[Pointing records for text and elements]
● ● ● ● ● ● ●

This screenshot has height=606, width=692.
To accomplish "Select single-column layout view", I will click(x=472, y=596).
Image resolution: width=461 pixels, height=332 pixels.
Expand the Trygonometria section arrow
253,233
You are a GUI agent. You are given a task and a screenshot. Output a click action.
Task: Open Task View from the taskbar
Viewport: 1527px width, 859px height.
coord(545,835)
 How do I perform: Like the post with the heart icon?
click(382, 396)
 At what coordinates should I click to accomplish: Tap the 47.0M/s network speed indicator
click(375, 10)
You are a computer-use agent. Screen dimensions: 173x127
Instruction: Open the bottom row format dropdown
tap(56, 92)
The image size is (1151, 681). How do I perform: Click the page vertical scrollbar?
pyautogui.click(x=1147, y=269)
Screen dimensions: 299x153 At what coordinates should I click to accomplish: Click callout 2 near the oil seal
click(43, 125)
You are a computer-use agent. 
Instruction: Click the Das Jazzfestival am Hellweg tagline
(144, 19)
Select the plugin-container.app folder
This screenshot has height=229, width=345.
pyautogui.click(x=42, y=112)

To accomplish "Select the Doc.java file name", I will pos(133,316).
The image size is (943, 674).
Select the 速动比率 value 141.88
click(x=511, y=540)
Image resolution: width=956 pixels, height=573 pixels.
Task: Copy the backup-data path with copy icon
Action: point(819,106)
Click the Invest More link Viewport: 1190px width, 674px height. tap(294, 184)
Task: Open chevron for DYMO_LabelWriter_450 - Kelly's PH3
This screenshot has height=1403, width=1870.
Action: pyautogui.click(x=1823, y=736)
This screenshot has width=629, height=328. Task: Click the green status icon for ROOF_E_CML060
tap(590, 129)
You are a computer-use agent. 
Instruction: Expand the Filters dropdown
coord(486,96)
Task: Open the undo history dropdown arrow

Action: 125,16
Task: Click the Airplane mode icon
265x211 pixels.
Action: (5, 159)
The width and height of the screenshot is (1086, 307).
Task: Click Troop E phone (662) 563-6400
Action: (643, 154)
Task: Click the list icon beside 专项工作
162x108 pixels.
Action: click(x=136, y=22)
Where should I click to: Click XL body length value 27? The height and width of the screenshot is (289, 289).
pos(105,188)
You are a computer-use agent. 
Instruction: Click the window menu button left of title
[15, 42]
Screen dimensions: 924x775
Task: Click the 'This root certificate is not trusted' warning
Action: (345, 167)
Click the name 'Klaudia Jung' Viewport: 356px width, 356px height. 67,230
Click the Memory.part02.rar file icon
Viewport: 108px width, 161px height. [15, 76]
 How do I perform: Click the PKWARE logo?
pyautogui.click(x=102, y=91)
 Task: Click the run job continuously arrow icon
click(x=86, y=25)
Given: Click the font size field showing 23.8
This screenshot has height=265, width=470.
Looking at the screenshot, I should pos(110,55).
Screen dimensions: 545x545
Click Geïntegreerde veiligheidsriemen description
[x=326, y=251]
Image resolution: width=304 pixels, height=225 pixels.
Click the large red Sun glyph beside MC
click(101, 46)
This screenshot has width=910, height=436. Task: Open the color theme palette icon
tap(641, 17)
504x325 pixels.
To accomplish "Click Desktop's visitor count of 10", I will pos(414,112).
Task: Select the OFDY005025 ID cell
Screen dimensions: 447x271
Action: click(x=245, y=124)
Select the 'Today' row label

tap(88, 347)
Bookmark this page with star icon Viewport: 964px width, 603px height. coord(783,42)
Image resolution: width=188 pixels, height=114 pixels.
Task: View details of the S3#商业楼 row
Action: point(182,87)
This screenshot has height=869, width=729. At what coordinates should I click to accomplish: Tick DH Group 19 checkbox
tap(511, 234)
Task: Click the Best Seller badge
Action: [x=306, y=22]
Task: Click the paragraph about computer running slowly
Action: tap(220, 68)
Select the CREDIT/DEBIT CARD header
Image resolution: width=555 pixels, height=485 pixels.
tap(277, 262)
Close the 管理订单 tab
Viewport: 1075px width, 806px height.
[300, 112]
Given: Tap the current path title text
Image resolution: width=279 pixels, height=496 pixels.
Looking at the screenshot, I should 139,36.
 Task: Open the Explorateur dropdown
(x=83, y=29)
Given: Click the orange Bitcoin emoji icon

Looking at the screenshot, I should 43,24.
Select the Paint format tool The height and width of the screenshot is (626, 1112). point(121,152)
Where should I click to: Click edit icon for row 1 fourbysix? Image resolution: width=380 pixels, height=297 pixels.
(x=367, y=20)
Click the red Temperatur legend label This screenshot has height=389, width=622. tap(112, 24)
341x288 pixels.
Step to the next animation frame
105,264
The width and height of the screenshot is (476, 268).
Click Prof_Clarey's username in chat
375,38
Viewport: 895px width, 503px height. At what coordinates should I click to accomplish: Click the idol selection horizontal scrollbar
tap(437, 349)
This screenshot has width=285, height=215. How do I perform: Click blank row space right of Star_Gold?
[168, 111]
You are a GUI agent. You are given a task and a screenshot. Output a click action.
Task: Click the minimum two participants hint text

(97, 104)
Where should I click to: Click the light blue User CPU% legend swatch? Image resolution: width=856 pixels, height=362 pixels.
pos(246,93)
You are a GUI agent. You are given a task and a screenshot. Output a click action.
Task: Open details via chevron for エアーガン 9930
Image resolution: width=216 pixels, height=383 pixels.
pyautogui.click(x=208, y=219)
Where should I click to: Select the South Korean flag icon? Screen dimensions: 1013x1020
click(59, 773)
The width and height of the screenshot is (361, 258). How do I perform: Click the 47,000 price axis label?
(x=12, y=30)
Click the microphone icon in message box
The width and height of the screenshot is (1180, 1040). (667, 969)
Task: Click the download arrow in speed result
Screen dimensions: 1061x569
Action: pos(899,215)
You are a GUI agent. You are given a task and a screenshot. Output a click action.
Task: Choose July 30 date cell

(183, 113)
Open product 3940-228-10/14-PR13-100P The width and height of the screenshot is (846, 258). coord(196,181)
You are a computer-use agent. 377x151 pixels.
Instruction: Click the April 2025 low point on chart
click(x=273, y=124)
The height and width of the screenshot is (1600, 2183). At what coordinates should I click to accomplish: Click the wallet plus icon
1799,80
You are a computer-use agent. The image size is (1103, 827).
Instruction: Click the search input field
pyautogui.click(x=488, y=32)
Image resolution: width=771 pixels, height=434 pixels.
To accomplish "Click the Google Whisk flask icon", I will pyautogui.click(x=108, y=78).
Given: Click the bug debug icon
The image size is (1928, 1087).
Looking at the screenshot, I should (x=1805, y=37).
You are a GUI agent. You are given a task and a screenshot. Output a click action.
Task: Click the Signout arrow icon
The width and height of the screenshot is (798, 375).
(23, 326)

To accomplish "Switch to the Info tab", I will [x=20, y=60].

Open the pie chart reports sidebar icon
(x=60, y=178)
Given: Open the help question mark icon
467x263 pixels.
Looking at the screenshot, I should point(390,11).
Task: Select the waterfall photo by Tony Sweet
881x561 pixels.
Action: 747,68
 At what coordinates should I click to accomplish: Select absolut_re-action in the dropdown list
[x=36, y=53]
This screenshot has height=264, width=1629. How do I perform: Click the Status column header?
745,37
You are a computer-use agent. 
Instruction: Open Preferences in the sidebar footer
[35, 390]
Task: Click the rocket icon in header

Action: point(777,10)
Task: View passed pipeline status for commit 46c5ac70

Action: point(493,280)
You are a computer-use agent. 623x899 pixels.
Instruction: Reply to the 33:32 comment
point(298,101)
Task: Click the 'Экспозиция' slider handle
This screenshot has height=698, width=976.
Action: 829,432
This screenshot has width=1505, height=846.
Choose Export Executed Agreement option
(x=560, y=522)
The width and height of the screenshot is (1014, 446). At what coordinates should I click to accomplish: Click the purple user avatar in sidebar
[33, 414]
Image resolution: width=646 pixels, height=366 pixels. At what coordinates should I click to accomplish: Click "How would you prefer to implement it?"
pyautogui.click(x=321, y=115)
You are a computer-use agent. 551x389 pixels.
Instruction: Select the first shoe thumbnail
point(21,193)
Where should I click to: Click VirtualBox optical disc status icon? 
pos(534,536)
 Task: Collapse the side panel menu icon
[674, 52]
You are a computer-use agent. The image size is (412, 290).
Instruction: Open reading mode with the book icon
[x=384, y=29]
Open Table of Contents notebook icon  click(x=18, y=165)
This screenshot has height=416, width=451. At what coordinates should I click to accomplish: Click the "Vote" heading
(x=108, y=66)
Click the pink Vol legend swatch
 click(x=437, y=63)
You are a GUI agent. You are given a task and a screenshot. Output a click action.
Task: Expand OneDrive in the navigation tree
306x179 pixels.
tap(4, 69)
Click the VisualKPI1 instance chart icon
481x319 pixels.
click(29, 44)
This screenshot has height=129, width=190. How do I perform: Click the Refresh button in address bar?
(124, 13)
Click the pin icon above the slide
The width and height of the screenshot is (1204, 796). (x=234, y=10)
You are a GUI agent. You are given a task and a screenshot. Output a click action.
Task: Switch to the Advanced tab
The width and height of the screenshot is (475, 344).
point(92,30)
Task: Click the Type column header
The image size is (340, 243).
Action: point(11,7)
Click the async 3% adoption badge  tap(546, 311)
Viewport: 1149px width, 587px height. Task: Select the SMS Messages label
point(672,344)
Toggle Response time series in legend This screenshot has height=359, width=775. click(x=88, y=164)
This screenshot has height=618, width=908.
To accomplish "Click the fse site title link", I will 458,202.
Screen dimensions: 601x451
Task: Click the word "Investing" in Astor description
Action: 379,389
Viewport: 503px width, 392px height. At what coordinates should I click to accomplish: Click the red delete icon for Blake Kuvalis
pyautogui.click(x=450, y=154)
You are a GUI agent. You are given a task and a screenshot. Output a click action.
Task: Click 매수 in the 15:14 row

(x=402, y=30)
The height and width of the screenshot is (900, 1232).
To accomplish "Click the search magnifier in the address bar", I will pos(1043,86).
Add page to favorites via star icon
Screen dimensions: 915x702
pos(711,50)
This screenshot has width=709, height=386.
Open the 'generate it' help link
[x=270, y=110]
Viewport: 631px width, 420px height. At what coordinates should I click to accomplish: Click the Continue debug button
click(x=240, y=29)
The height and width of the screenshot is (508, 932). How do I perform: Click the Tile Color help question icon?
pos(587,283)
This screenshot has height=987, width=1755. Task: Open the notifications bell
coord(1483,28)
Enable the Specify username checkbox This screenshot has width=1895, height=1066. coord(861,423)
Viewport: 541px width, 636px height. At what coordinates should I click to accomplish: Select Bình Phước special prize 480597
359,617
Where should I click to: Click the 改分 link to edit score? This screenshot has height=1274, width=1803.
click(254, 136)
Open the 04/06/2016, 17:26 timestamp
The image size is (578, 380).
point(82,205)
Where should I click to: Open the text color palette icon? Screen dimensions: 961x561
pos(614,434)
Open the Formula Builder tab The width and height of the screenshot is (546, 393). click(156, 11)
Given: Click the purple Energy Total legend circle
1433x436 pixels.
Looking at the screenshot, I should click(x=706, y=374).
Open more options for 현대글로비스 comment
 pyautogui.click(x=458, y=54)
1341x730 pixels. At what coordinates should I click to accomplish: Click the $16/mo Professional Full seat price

● ● ● ● ● ● ●

PROBLEM DESCRIPTION >>
Lay out the data as a Markdown table with the columns Row and Line, numbering each row and leaving out blank lines. Start at the line containing "Given: Tap the current path title text" and end with the line containing "Click the red Temperatur", including both.

SOLUTION >>
| Row | Line |
|---|---|
| 1 | Given: Tap the current path title text |
| 2 | Image resolution: width=279 pixels, height=496 pixels. |
| 3 | Looking at the screenshot, I should 139,36. |
| 4 |  Task: Open the Explorateur dropdown |
| 5 | (x=83, y=29) |
| 6 | Given: Click the orange Bitcoin emoji icon |
| 7 | Looking at the screenshot, I should 43,24. |
| 8 | Select the Paint format tool The height and width of the screenshot is (626, 1112). point(121,152) |
| 9 | Where should I click to: Click edit icon for row 1 fourbysix? Image resolution: width=380 pixels, height=297 pixels. |
| 10 | (x=367, y=20) |
| 11 | Click the red Temperatur legend label This screenshot has height=389, width=622. tap(112, 24) |